● **Record extracts**:

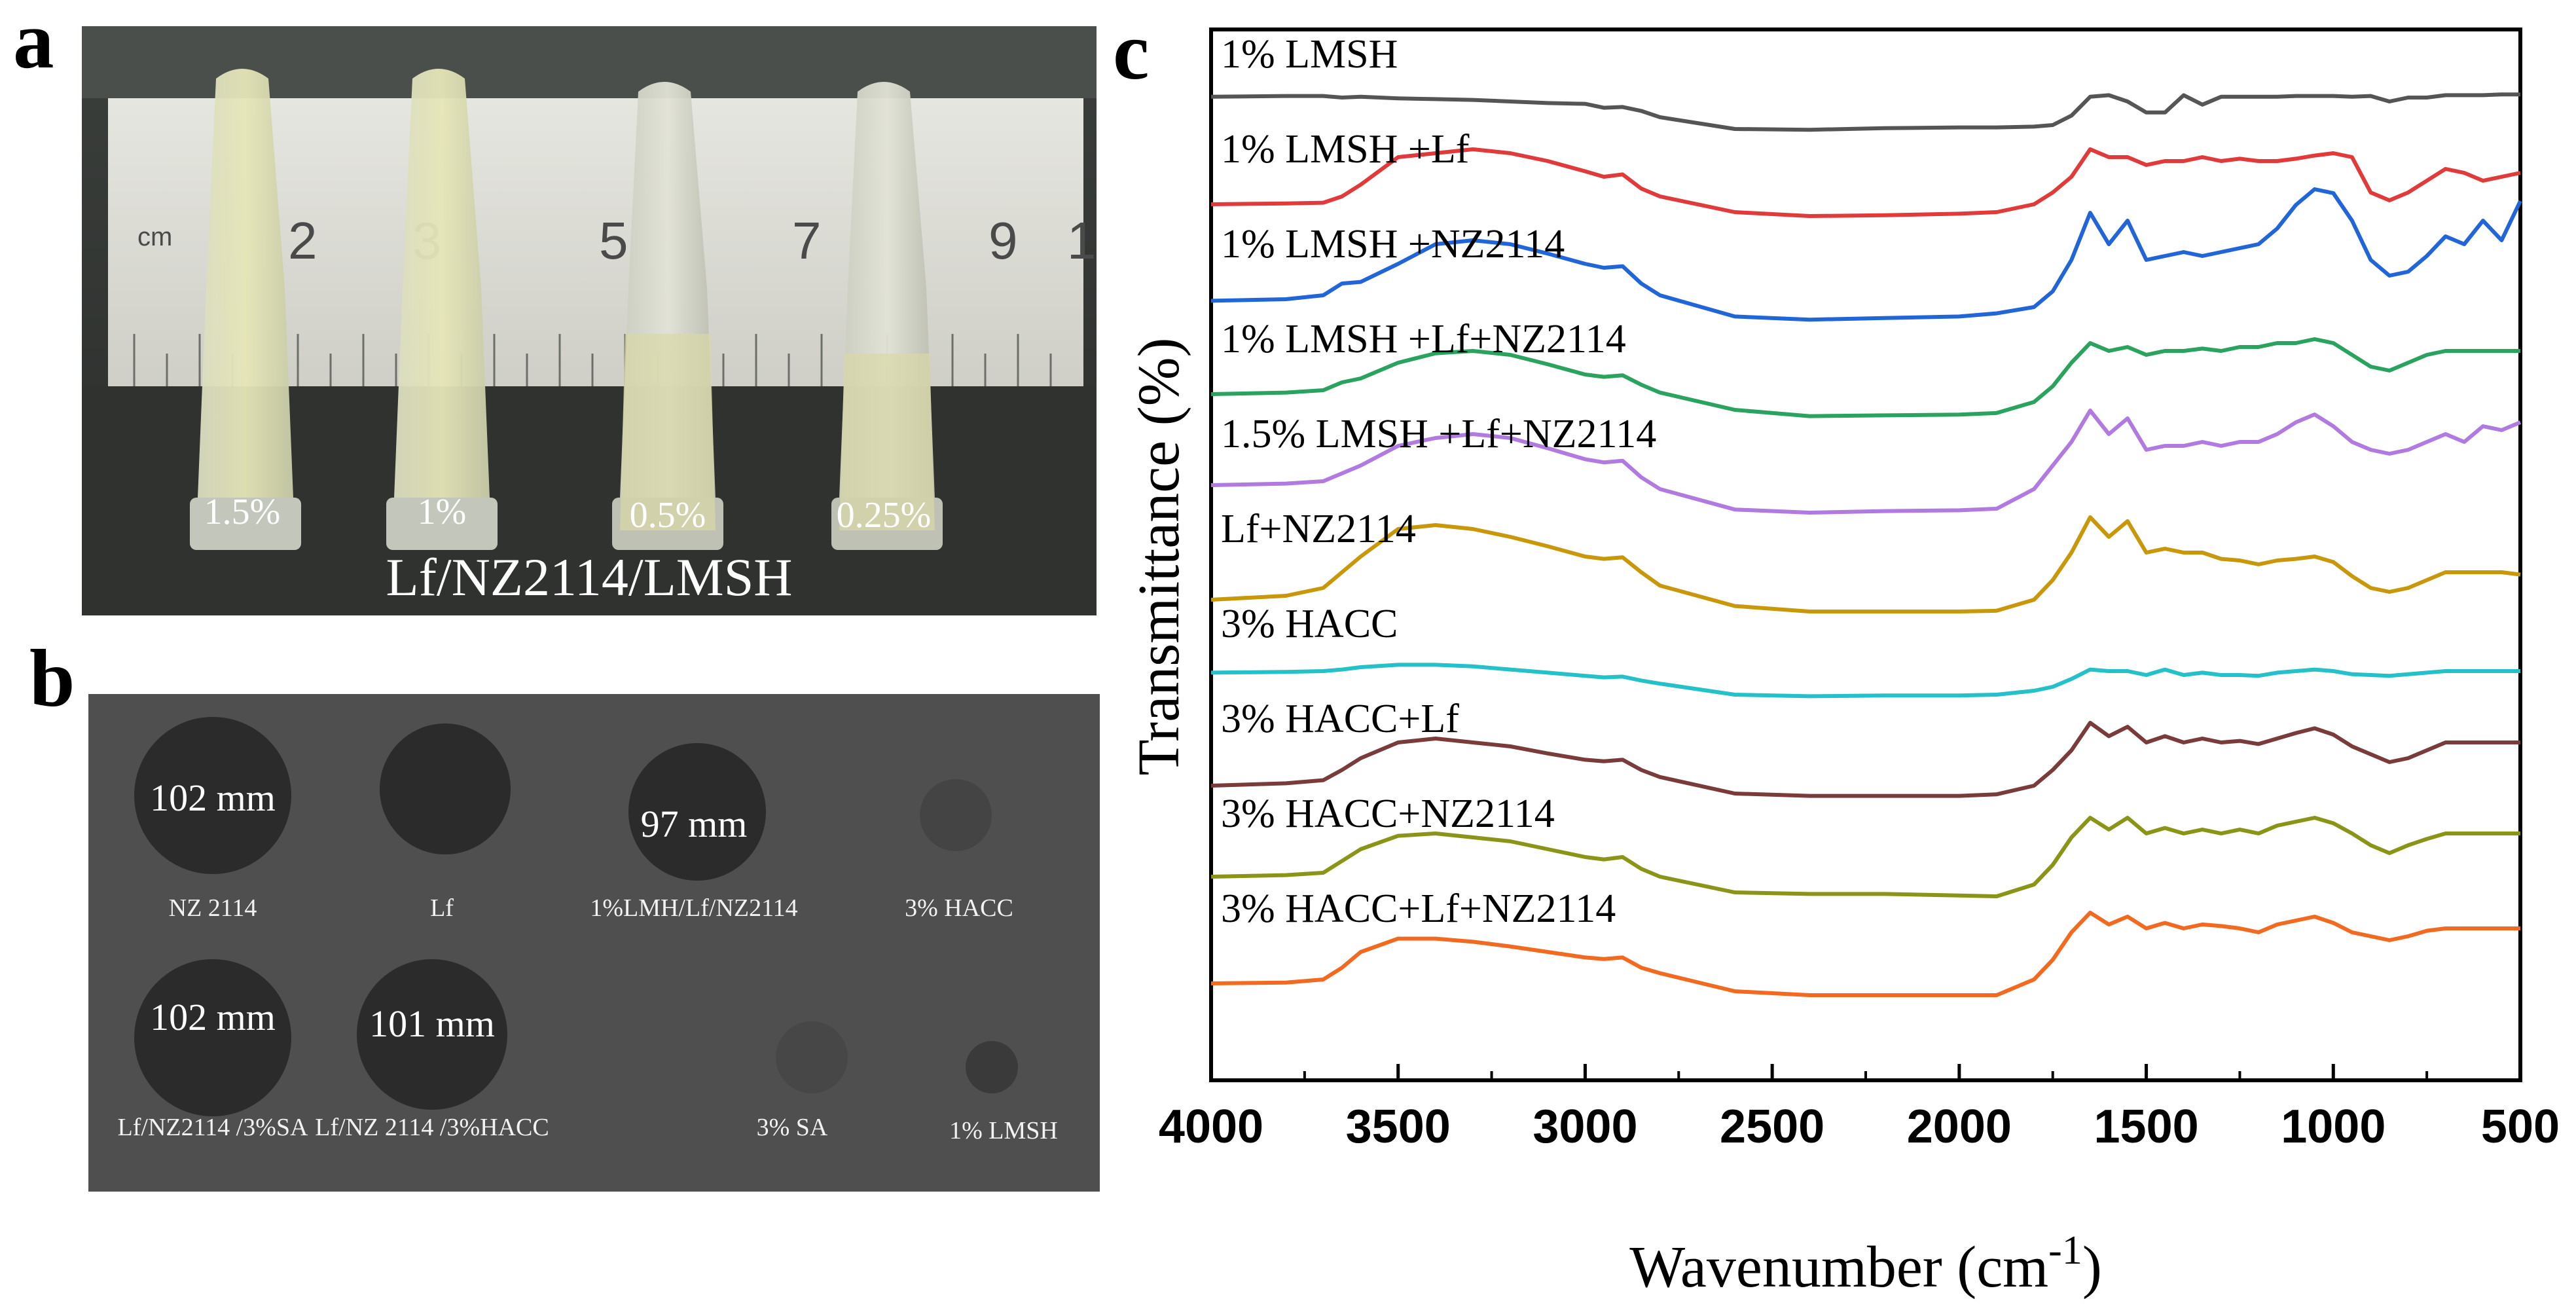 The height and width of the screenshot is (1316, 2576). What do you see at coordinates (302, 240) in the screenshot?
I see `ruler-number: 2` at bounding box center [302, 240].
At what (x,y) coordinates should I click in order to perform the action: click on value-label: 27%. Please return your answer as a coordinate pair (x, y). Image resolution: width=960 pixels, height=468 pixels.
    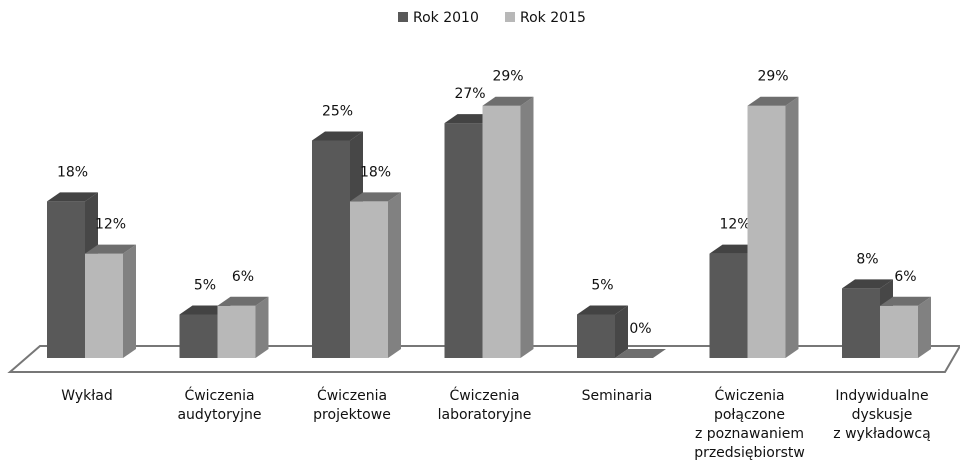
    Looking at the image, I should click on (470, 94).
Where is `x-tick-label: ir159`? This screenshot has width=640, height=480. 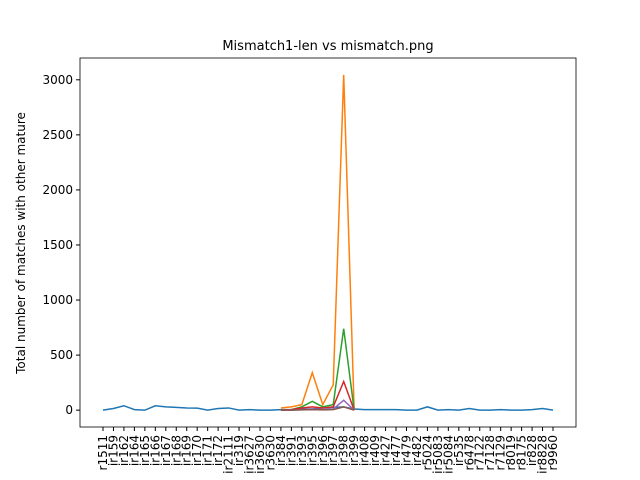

● **Requirement**:
Arrange every line of the items above as a Markdown table with the columns "No." and "Entry", omitting blank lines and the pictures.

● **Response to this task**:
| No. | Entry |
|---|---|
| 1 |  The height and width of the screenshot is (1316, 2576). What do you see at coordinates (302, 240) in the screenshot? |
| 2 | I see `ruler-number: 2` at bounding box center [302, 240]. |
| 3 | At what (x,y) coordinates should I click in order to perform the action: click on value-label: 27%. Please return your answer as a coordinate pair (x, y). Image resolution: width=960 pixels, height=468 pixels. |
| 4 |     Looking at the image, I should click on (470, 94). |
| 5 | Where is `x-tick-label: ir159`? This screenshot has width=640, height=480.  |